マラリア媒介蚊の殺虫剤抵抗性機構

 マラリア媒介蚊の殺虫剤抵抗性機構エピに関する研究(Ingham et al., 2020)が公表されました。ピレスロイドを染み込ませた蚊帳は、アフリカでのマラリアに関連する罹患率と死亡率の大幅な低下の原動力となってきました。しかし、蚊帳による強い選択圧は、アフリカのハマダラカ属(Anopheles)個体群においてピレスロイドに対する抵抗性の拡大と上昇を引き起しており、マラリア防除によって得られた利益が無効になる恐れが生じています。この研究は、ガンビエハマダラカ(Anopheles gambiae)の肢に豊富に存在する化学感覚タンパク質であるSAP(sensory appendage protein)の1つ(SAP2)の発現が、この蚊にピレスロイド抵抗性を付与することを示します。

 SAP2の発現は、殺虫剤抵抗性の個体群で上昇していて、こうした蚊がピレスロイドに接触することでさらに誘導されます。ガンビエハマダラカでSAP2発現を抑制すると死亡率が完全に元に戻りますが、SAP2を過剰発現させると、おそらくSAP2のピレスロイド系殺虫剤への高親和性結合により抵抗性が上昇しました。ゲノム塩基配列解読データのマイニングにより、西アフリカの3ヶ国(カメルーン・ギニア・ブルキナファソ)の蚊個体群ではSAP2座位近傍に選択的一掃がある、と明らかになり、観察されたハプロタイプ関連の一塩基多型の増加は、ブルキナファソで報告されたピレスロイドに対する蚊の抵抗性の上昇を反映しています。この研究により、これまでに報告されていなかった殺虫剤抵抗性機構が明らかになり、この機構はマラリア防除の取り組みにたいへん重要な意味を持つと考えられます。以下は『ネイチャー』の日本語サイトからの引用です。

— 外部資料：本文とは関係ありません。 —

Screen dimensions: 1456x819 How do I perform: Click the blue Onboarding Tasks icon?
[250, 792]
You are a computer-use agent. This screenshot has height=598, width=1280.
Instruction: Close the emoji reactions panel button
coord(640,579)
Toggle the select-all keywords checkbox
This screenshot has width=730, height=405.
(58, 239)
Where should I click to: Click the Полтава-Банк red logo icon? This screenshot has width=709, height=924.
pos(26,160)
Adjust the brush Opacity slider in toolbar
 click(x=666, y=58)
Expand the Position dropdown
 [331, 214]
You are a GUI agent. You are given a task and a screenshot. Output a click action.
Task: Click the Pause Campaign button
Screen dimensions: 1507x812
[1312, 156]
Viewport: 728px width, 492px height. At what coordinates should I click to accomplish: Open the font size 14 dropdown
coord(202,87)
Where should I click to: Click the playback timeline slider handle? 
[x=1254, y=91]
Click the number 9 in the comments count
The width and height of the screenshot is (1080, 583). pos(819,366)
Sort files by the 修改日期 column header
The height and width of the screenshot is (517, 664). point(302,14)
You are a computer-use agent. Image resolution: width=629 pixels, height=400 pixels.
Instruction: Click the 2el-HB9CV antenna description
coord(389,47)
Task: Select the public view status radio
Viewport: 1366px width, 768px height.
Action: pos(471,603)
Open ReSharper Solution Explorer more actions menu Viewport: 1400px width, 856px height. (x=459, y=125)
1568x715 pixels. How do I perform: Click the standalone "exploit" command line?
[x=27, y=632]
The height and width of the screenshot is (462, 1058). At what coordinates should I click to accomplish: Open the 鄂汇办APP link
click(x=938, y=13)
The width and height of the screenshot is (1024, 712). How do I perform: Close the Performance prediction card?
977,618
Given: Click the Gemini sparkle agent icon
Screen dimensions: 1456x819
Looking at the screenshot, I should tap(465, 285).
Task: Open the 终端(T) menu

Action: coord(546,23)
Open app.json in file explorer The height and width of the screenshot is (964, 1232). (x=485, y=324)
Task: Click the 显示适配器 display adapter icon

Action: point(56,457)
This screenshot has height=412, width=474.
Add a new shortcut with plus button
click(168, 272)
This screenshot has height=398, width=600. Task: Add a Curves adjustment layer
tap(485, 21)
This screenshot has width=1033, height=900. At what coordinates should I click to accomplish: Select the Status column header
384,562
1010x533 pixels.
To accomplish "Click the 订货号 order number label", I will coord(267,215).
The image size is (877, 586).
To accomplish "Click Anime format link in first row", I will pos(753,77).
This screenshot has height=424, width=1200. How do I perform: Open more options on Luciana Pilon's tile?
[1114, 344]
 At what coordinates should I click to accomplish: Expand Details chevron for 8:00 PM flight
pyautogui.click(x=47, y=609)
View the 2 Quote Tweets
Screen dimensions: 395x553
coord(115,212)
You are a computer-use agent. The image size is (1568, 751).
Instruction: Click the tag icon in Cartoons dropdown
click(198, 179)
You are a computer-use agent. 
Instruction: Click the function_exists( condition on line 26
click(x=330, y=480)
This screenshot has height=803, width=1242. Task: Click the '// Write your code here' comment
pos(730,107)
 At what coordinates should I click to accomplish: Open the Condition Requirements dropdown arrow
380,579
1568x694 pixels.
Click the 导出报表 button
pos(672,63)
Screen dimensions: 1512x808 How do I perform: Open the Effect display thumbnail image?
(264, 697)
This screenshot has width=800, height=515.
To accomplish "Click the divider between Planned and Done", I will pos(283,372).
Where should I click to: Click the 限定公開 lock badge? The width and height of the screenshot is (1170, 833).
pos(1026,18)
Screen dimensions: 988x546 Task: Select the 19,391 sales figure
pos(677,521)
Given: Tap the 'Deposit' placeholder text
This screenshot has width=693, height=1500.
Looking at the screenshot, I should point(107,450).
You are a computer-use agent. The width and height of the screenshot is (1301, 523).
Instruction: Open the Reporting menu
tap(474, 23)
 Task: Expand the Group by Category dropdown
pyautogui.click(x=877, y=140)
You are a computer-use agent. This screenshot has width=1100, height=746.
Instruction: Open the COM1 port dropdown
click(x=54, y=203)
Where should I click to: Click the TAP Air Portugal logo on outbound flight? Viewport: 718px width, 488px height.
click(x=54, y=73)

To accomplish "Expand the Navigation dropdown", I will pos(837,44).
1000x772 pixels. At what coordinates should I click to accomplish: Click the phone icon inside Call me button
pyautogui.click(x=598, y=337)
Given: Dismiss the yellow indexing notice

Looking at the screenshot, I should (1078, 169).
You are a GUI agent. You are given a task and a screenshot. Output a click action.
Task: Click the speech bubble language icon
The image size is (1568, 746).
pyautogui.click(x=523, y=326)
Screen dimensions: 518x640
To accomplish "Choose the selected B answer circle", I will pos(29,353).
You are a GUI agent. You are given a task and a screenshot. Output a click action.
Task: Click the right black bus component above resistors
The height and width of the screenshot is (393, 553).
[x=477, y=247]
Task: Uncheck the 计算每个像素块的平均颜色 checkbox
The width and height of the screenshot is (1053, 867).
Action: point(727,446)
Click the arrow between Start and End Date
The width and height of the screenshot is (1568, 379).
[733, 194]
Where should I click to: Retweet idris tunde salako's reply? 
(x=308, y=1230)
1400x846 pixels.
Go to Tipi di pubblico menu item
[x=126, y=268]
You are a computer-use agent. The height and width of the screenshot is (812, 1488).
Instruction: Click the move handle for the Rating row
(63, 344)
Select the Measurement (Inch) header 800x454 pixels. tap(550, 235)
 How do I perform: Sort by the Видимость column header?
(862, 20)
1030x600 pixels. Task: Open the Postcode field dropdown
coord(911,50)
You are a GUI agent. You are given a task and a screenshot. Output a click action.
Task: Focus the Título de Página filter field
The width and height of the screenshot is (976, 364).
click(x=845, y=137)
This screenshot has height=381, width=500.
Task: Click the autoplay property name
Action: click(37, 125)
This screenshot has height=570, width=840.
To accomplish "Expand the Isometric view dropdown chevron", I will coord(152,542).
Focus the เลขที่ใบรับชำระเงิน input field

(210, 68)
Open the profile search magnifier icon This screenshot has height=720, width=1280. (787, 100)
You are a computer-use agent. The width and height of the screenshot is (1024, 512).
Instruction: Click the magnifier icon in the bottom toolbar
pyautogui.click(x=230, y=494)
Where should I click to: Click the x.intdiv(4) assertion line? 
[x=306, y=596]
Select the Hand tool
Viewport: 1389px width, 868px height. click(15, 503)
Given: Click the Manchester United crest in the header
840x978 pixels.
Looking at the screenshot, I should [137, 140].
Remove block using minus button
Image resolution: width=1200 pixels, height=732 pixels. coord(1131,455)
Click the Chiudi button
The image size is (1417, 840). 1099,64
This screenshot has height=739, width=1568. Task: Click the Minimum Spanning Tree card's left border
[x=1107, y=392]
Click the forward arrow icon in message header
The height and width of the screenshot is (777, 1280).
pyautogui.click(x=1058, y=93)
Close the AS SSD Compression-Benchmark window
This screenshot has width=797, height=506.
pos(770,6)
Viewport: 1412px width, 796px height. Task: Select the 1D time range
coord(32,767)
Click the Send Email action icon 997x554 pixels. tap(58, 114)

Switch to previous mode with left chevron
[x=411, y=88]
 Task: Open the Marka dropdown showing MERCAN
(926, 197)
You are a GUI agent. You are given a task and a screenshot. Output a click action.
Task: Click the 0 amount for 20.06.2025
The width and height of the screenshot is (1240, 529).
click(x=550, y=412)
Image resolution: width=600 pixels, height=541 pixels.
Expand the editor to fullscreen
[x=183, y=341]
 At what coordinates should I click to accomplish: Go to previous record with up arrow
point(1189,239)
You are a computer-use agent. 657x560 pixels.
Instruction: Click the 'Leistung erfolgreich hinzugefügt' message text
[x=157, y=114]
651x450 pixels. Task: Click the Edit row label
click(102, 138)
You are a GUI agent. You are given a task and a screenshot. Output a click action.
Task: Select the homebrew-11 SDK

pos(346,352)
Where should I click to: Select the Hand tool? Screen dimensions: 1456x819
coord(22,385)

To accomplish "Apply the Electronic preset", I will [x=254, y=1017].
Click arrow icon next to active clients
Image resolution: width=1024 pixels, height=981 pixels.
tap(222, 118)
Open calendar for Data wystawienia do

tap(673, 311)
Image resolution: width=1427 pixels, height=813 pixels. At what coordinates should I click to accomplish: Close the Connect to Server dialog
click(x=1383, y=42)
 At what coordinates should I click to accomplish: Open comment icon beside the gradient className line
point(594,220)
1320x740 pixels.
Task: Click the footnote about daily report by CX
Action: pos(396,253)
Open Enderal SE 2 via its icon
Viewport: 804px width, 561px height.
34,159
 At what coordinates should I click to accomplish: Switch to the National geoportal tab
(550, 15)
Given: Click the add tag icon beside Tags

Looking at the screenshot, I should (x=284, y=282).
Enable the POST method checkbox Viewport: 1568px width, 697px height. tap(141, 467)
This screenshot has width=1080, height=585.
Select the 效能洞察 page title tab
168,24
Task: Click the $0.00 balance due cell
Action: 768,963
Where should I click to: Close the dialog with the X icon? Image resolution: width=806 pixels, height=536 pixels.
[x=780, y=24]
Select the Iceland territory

マラリア:SAP2がマラリア媒介蚊をピレスロイドから保護する

マラリア:マラリア媒介蚊における殺虫剤抵抗性機構

 殺虫剤抵抗性の上昇は、マラリア防除における最大の難題の1つである。今回H Ransonたちは、マラリア媒介蚊が持つ殺虫剤抵抗性の新しい機構を報告している。彼らは発現の差異の解析、RNA干渉による遺伝子抑制とトランスジェニックによる過剰発現、殺虫剤への結合試験、集団遺伝学的解析を組み合わせて、化学感覚タンパク質であるSAP2がガンビエハマダラカ(Anopheles gambiae)にピレスロイド抵抗性を付与することを示している。今回の知見は、マラリアを伝播させる蚊個体群の殺虫剤抵抗性に対抗する新しい方法につながる可能性がある。



参考文献:
Ingham VA. et al.(2020): A sensory appendage protein protects malaria vectors from pyrethroids. Nature, 577, 7790, 376–380.